Monday, September 26, 2011

I start teaching this course on Saturday. So here is a....
Short extract from my intro to : Working with Children & Adolescents

I have also maintained my interest in Working with Children & Adolescents as I have progressed through my professional life and find some of the readings I have encountered in my ongoing professional development in the field are some of the most valuable and moving in my experience (yes, chuckle, just in case you didn’t have enough reading to do already).

So I look forward to introducing you to some old friends, Dibs In Search of Self by Virginia Axline, Building the Bonds of Attachment : Awakening Love in deeply Troubled Children By Daniel A. Hughes (the best book I have ever read on Working with Children & Adolescents), and new ones, Facebook and Podcasts, with, and at the same time as you. If you will help me I will try to help you, after all, it is my job to help you.

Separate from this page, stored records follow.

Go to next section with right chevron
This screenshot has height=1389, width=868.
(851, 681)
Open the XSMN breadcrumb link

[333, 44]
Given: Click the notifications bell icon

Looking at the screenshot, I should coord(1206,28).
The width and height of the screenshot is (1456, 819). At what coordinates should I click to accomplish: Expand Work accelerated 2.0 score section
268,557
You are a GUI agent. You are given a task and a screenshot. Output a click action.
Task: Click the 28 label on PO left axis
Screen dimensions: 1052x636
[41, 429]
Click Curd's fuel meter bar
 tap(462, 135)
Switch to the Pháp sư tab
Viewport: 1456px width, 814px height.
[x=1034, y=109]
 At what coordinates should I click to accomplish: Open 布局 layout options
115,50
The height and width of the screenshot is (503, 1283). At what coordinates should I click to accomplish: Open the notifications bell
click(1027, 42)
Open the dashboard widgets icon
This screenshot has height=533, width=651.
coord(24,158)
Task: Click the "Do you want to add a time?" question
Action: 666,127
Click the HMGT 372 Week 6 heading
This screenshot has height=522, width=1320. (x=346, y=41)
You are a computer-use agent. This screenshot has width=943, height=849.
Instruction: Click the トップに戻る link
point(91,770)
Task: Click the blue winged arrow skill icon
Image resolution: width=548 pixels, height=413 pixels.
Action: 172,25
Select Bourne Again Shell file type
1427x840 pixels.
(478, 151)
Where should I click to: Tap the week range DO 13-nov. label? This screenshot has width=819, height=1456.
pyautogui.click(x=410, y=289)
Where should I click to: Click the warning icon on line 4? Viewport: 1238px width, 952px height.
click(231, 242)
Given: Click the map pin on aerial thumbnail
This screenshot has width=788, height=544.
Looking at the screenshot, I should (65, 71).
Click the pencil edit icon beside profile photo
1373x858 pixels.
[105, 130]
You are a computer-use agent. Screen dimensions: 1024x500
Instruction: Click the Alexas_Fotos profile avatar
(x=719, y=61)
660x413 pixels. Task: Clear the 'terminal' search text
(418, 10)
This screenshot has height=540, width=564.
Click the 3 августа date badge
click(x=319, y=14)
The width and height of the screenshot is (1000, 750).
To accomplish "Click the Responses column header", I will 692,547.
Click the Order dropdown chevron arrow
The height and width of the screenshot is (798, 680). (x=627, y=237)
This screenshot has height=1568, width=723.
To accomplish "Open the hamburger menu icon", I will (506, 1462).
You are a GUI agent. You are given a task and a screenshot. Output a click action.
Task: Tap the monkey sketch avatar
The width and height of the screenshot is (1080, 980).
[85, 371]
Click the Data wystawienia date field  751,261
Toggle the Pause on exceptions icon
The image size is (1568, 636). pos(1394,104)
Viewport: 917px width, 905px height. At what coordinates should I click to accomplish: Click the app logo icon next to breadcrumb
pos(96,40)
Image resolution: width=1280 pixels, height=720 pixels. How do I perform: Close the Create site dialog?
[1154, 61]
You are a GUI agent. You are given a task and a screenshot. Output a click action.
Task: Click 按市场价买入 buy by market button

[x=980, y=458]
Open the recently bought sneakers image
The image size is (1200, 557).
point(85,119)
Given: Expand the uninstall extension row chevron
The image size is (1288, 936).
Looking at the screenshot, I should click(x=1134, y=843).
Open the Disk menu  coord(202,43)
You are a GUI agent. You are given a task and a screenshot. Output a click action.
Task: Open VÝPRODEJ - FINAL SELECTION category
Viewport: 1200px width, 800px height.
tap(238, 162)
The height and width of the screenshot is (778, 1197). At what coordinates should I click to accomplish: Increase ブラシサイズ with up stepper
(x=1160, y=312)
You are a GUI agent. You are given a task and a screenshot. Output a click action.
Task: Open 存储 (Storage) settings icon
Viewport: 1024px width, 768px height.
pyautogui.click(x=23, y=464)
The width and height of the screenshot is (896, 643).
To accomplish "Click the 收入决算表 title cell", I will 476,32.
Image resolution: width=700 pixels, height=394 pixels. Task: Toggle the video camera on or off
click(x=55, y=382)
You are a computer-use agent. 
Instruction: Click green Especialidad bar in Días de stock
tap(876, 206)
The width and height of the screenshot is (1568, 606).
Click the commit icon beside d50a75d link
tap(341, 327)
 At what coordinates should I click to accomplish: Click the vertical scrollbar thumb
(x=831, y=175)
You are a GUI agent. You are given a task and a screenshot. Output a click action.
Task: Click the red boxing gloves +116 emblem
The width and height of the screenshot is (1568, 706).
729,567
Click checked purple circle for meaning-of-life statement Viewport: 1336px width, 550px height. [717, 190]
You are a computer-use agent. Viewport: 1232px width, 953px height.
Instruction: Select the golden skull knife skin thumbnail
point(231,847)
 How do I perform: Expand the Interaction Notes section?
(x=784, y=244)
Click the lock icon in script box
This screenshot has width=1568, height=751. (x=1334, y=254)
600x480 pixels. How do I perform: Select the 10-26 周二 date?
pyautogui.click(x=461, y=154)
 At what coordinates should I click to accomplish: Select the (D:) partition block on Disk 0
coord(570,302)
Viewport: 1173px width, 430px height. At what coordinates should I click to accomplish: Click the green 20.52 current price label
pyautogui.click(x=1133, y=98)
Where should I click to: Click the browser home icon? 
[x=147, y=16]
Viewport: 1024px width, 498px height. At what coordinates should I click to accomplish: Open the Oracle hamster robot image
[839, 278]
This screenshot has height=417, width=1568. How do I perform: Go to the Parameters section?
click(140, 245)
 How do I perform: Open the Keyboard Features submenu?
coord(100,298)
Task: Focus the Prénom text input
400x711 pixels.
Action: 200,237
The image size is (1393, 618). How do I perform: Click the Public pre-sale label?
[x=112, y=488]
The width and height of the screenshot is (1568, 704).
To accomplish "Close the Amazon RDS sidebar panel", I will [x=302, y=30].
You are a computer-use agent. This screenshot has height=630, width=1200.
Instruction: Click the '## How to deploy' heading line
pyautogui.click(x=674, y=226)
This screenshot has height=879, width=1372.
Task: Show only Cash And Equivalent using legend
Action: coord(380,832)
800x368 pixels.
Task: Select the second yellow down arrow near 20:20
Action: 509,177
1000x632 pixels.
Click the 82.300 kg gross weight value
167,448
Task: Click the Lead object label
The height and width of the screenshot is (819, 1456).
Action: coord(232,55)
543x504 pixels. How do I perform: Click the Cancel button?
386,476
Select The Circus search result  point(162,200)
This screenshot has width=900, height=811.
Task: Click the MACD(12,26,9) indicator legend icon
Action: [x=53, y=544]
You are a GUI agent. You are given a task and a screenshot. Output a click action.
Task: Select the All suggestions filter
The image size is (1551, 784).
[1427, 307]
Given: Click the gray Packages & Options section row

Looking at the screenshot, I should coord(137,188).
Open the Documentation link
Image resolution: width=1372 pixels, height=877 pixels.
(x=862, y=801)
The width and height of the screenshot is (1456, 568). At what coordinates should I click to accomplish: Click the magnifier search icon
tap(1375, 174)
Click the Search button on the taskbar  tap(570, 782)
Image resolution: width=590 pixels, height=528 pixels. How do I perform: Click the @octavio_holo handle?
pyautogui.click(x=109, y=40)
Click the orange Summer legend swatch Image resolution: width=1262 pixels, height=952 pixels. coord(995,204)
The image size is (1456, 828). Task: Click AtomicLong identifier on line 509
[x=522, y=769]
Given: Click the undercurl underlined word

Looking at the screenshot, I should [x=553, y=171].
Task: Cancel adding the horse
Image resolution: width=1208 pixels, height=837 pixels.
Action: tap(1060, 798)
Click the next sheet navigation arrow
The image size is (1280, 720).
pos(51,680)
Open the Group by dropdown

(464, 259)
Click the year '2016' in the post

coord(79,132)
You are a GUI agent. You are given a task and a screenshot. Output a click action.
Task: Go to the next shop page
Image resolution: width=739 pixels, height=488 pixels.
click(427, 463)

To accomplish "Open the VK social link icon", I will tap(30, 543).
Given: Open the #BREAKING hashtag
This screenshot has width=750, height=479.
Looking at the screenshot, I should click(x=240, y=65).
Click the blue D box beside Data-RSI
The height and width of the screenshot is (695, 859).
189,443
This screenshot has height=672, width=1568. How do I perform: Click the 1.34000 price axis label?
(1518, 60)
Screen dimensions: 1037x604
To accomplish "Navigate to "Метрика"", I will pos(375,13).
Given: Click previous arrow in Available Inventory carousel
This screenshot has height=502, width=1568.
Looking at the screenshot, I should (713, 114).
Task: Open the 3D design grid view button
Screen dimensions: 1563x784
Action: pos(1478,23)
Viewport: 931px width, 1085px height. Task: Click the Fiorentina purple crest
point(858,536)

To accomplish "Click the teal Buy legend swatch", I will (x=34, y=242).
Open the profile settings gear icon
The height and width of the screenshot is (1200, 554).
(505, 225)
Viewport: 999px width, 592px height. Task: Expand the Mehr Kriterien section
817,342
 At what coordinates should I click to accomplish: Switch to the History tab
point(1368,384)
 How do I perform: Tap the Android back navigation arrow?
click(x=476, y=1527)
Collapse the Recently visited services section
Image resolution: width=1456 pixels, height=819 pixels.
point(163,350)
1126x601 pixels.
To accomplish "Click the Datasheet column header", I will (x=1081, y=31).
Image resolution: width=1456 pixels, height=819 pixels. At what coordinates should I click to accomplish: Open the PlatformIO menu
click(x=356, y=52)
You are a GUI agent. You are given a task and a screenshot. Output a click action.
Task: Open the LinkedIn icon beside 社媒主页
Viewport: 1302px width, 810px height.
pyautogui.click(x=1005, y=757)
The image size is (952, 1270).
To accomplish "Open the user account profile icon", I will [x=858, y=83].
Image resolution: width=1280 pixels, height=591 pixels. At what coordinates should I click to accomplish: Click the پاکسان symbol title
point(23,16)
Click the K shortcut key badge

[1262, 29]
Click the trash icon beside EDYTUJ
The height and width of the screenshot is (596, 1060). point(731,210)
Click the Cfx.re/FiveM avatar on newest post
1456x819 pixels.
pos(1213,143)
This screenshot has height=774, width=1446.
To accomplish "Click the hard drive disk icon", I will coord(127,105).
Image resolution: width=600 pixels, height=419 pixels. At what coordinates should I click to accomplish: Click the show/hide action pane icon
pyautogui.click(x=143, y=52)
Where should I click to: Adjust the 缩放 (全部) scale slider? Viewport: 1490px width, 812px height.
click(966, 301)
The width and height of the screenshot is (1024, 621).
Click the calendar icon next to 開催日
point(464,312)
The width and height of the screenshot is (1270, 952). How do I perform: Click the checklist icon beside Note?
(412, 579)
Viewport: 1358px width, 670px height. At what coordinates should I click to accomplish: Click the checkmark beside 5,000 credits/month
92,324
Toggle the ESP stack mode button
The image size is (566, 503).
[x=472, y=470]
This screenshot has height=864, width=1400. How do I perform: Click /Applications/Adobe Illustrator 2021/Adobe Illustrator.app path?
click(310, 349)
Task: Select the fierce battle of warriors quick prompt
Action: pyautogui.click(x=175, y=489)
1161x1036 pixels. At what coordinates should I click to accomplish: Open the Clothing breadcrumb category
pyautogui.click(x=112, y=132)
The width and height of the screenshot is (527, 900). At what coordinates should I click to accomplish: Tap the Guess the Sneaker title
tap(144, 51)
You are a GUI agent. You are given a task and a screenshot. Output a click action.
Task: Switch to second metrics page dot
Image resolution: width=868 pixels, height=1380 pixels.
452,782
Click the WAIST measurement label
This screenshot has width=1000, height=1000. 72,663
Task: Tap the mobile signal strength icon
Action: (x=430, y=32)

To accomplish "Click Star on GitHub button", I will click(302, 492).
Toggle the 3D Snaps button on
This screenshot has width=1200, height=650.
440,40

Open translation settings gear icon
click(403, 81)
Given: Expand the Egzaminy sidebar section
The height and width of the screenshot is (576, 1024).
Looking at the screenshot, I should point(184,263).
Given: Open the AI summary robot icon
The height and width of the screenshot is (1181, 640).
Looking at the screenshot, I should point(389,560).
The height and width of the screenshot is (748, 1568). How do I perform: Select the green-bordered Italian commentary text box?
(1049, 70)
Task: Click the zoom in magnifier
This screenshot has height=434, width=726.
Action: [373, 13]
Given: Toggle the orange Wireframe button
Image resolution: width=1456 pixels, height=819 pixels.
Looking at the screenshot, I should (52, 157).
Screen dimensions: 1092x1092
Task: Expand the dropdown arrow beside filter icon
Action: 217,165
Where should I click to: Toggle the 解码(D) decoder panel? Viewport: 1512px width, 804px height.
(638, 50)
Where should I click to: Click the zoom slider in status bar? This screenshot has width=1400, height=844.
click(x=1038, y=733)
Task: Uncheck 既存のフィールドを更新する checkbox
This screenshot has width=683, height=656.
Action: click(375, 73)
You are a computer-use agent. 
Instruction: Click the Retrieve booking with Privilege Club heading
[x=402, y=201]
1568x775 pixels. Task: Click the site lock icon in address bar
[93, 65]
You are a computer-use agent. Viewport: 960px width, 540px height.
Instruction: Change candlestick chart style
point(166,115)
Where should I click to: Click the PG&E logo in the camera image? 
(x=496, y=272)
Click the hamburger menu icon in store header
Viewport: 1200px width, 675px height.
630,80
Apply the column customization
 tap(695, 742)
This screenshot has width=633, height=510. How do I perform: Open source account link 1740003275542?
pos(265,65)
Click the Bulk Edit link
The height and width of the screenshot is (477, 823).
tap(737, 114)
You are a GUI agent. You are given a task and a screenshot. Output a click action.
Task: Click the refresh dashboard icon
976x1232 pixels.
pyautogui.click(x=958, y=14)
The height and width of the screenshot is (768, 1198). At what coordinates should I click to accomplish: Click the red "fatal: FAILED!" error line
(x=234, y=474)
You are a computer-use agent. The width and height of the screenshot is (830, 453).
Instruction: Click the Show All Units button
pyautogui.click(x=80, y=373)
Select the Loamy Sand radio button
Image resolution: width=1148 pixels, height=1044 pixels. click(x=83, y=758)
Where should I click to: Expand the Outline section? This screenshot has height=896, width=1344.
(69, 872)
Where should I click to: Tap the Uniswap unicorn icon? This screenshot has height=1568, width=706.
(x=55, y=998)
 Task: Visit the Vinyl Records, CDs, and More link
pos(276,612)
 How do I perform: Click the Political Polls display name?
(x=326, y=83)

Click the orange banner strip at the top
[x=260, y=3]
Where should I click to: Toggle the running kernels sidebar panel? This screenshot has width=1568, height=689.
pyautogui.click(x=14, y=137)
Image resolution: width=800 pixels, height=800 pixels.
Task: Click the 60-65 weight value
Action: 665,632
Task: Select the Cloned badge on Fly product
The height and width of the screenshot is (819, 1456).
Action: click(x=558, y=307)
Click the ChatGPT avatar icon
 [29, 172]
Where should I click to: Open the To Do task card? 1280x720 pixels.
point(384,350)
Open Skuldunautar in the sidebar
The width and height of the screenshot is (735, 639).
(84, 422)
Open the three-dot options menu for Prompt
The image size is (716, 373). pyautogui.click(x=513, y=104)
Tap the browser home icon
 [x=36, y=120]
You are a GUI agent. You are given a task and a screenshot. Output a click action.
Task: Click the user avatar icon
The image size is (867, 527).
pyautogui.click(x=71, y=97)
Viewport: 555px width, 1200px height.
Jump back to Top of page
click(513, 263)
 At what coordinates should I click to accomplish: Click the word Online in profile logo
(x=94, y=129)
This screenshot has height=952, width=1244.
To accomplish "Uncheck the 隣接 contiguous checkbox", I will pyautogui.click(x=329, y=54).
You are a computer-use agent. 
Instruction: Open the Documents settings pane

1. What is Working with Children & Adolescents ?
Working with Children & Adolescents is a crash course in remembering who we were as we grew up and going through a strange process of wish fulfilment that somehow human development will have changed in between the time we ourselves were children and adolescents and now when it is our job to professionally meet children and adolescents.

The wish fulfilment part is where we pretend that somehow all those experiences which invoked an absolute terror of the unknown in ourselves will have been replaced by a calm and coherent structured experience which we can wisely dip into in the face of the sometimes sheer panic of our clients. Well, as they say in the best jokes, we have some good news and some bad news.

The good news is that there have been some enormous progresses made in fields such as neuropsychology so that we now know an awful lot more than we did even ten years ago about the neurochemical processes that so involve the development of the brain during childhood and adolescence and all those raging hormones, what they are, how they interact and how they affect our behaviour.

The bad news is that the huge anxiety that accompanies these multiple changes that actually constitute the human experience that is childhood and adolescence remains essentially exactly the same as when we ourselves experienced it. So the experience of childhood and adolescence, working with it as a professional, and the course will be a rollercoaster of a ride and I will be joyfully accompanying you on that ride.